Passage shown:
In front of Belgian judges, the suspect said he would refuse to testify in the four-day hearing said he would put his  "trust in Allah" as he refused to answer questions in the case related to an ambush in Brussels months after the French attack.

Lawyers for the suspect accept that he was in Paris on Friday, November 13, 2015, when gunmen and suicide bombers killed 130 at the Bataclan concert hall, Stade de France and at cafes and restaurants.

His elder brother, with whom he ran a bar in Brussels, was among those who blew himself up.

Prosecutors believe the surviving attacker ran logistics for the attack, including ferrying fighters from Syria across Europe, and would have met the same fate had his explosive vest not malfunctioned.

The 28-year-old has grown long hair and a beard during his nearly two years behind bars. He was transferred from a jail near the French capital overnight for the trial.

"I am not afraid of you, I am not afraid of your allies," he said. "I put my trust in Allah and that's all. My refusal does not make me a criminal.

A Belgian-born French national of Moroccan descent, he argued that the justice system was biased against his faith. "Muslims are judged and treated in the worst of ways, mercilessly. There is no presumption of innocence."

A bereaved relative of one of the victims told of his dismay outside the court.

"Regarding Salah Abdeslam, we hoped at one point that he would change his strategy but actually not only is he not doing that and staying quiet but the statements he is making are clearly malignant, a form of provocation," said Philippe Duperron, the president of a survivors association.

Abdeslam and Sofiane Ayari, a 24-year-old Tunisian arrested with him, face charges of attempted terrorist murder of police officers and carrying banned weapons.

During the hearing the federal prosecutor told the court that DNA evidence suggested it was Ayari who fired shots that wounded police officers in the ambush but that Abdeslam should be considered a conspirator. Both men accused of attempted murder of officer “in a terrorist context”

The fingerprints of the former bar owner were found in the flat targeted in the Brussels raid and Abdeslam is reported to have disposed of a suicide belt before fleeing.

Directions:
A. Rewrite the paragraph in the trial report that begins "Prosecutors believe the surviving attacker" in fewer words, keeping its main facts.
B. Transcribe the trial report word for word, starting at "Prosecutors believe the" and ending at "me a criminal.".
The material that follows comes from a different source.

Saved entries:

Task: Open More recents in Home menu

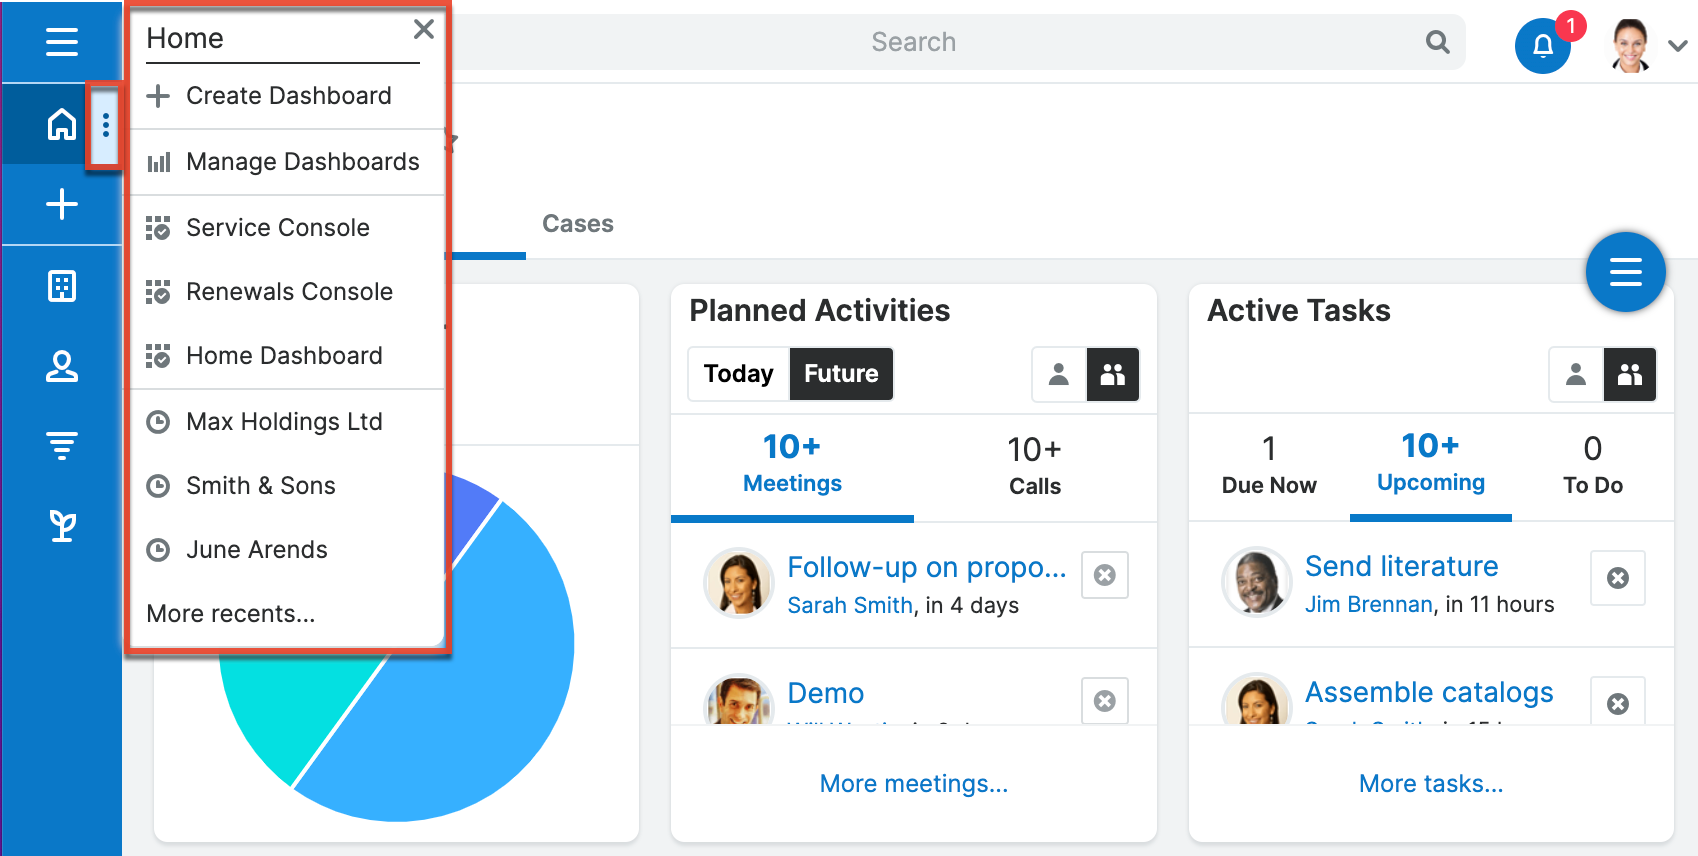Action: 231,614
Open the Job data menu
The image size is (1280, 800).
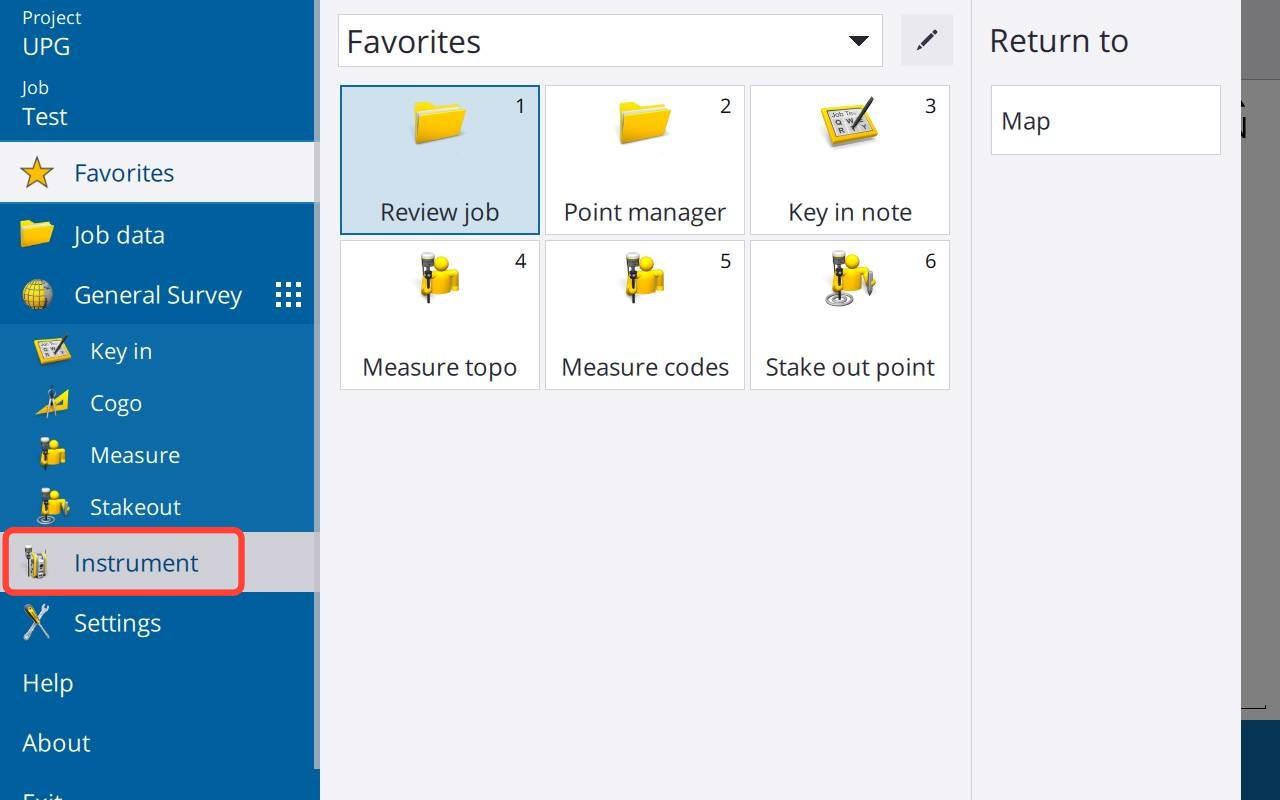point(118,235)
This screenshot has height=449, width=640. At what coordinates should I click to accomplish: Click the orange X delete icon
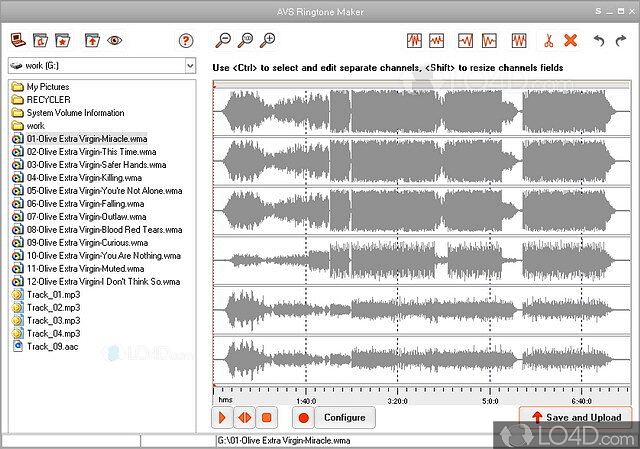tap(571, 41)

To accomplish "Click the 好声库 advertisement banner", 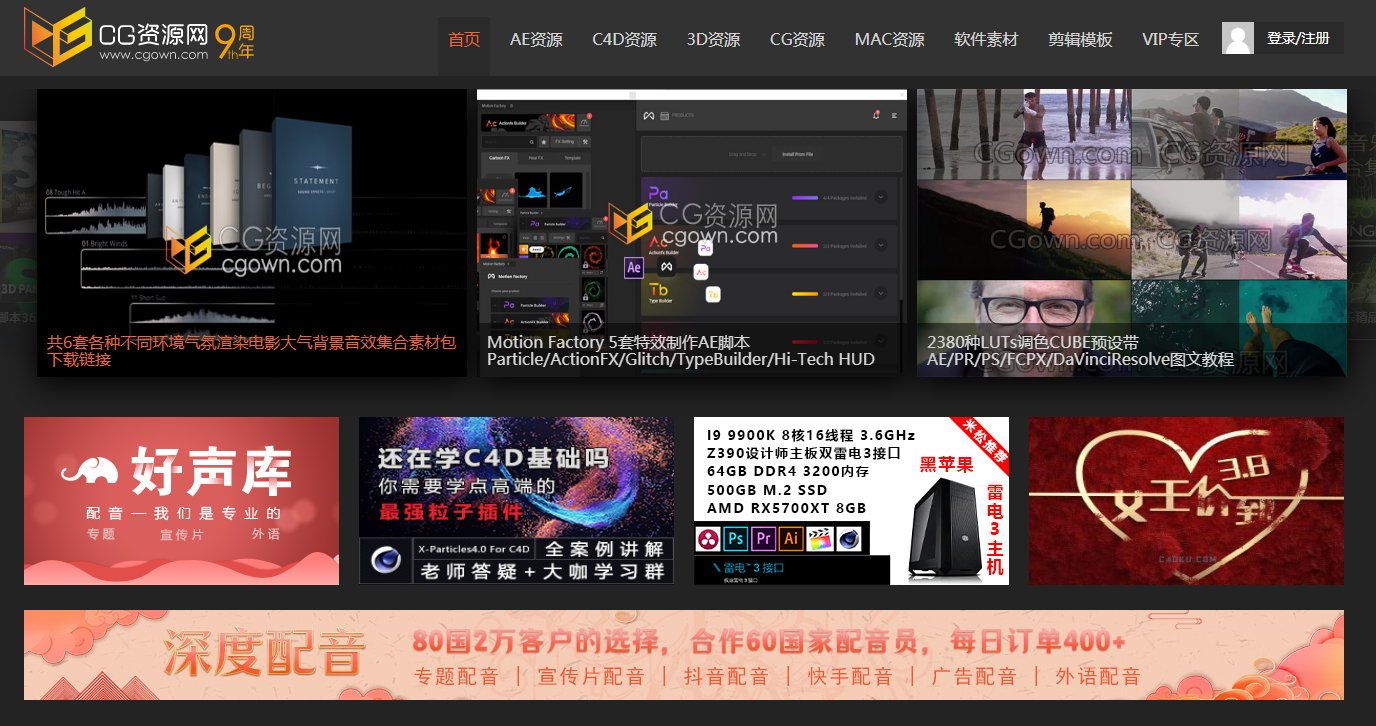I will pos(181,500).
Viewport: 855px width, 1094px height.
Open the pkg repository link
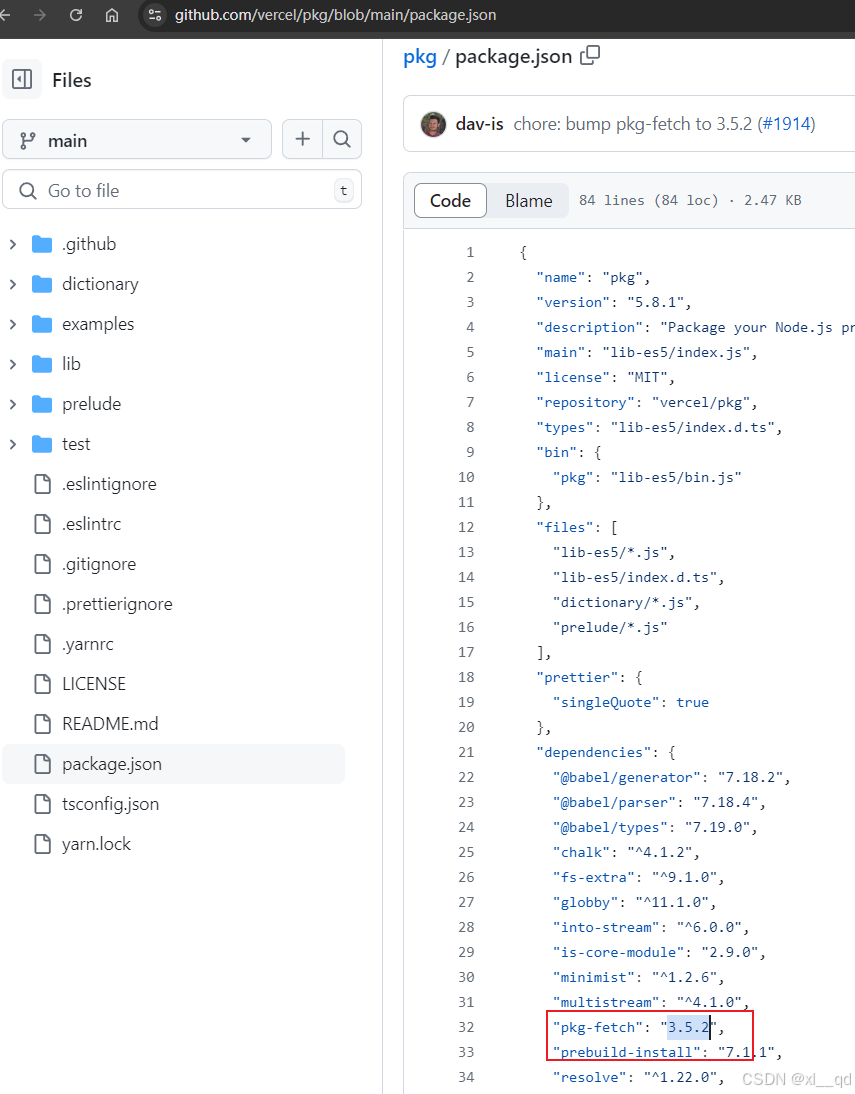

List of solutions:
A. Prosecutors think the surviving attacker handled the attack's logistics, such as moving fighters from Syria across Europe, and would have died too if his explosive vest had worked.

B.
Prosecutors believe the surviving attacker ran logistics for the attack, including ferrying fighters from Syria across Europe, and would have met the same fate had his explosive vest not malfunctioned.

The 28-year-old has grown long hair and a beard during his nearly two years behind bars. He was transferred from a jail near the French capital overnight for the trial.

"I am not afraid of you, I am not afraid of your allies," he said. "I put my trust in Allah and that's all. My refusal does not make me a criminal.